A partir de entonces se escribe la historia de un pueblo más apenado que ninguno. “Pena con pena y pena desayuna, pena es su paz y pena su batalla”. Pobre de México, siempre presa de conjuras, de tramas horrendas y de un ánimo adverso de potencias que sobajan nuestra grandeza. No importa que los irlandeses, sicilianos, extremeños, palestinos, judíos o croatas hayan sido humillados y esclavizados también. El dolor más profundo es el nuestro. Nadie puede reír como lloramos nosotros. Nuestra desventura es tal que debe mover a reyes y cardenales a pedirnos perdón. Tiene algo de trasnochado y mucho de impostura ese victimismo infecundo y justificador de nuestra impericia. Tras dos siglos de historia independiente no hemos logrado apaciguar nuestros demonios. Mucho más cómodo (y acorde con la sensibilidad nacional melodramática y telenovelera) es buscar malvados foráneos. Ya lo decía con sorna alguna voz popular: rara vez nos cae un premio Nobel, pero en culebrones y caudillos, América Latina destaca. Un pueblo que se acomoda bien con el papel de víctima y siglos de hegemonía justificadora de nuestra desgracia que siempre viene de fuera: hasta la obesidad.
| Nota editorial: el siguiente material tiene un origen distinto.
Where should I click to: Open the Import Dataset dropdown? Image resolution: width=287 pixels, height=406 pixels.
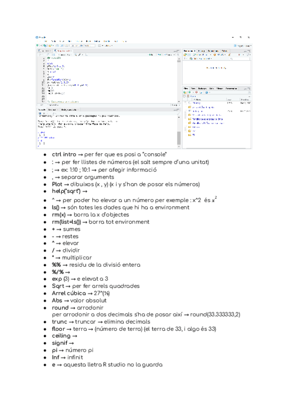203,55
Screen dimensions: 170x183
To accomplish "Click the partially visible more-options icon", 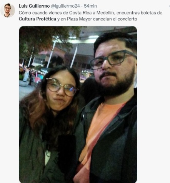I will [x=169, y=6].
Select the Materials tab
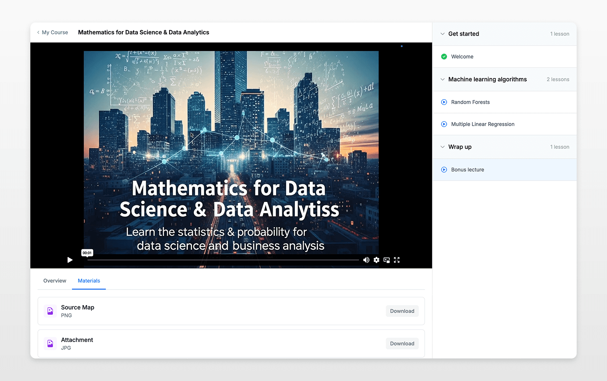Screen dimensions: 607x381 89,281
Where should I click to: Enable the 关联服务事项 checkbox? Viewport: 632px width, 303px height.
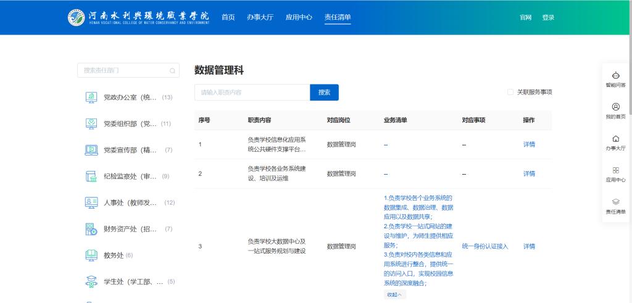(510, 92)
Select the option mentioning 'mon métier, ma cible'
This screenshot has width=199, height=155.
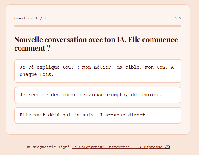click(98, 71)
No es cuestión de negar nada. De no reconocer la gravedad y la condición de pueblos a los que se ha agraviado y minimizado. Pero ¿no es tiempo de dejar de jugar a la víctima y preguntarse si lo que esos pueblos quieren es un tren maya? ¿No nos haríamos un favor dotándolos de historia y sacándolos del mito? ¿No se merecen los mixtecos una historia completa de su nación y un gran instituto de estudios precolombinos que tenga como propósito escribir su historia y dejarlos de considerar como los asirios en la Biblia, es decir una mención funcional en el relato del victimismo contemporáneo? ¿Qué va a ser 2021? Una reedición del “pobres de nosotros”, qué mal nos ha tratado la historia, pero en el fondo, qué grandes somos, como pomada para el alma nacional siempre encogida por la incapacidad de hacer prosperar a nuestro pueblo. Puestos a pedir perdón, podríamos empezar a preguntarnos ¿qué hicimos con la población afrodescendiente que llegó a ser 10% del total? Ya podremos ir a Israel a disculparnos por el antisemitismo mexicano o a China por el trato vejatorio a esa comunidad. Una disculpa pública con los mexicoamericanos a quienes les negamos, durante años, la nacionalidad. Una disculpa a las Filipinas porque Urdaneta descubrió el tornaviaje desde México y los incorporamos a la atroz y destructiva mundialización. Como todos los pueblos añosos estamos cargados de agravios y de pecados.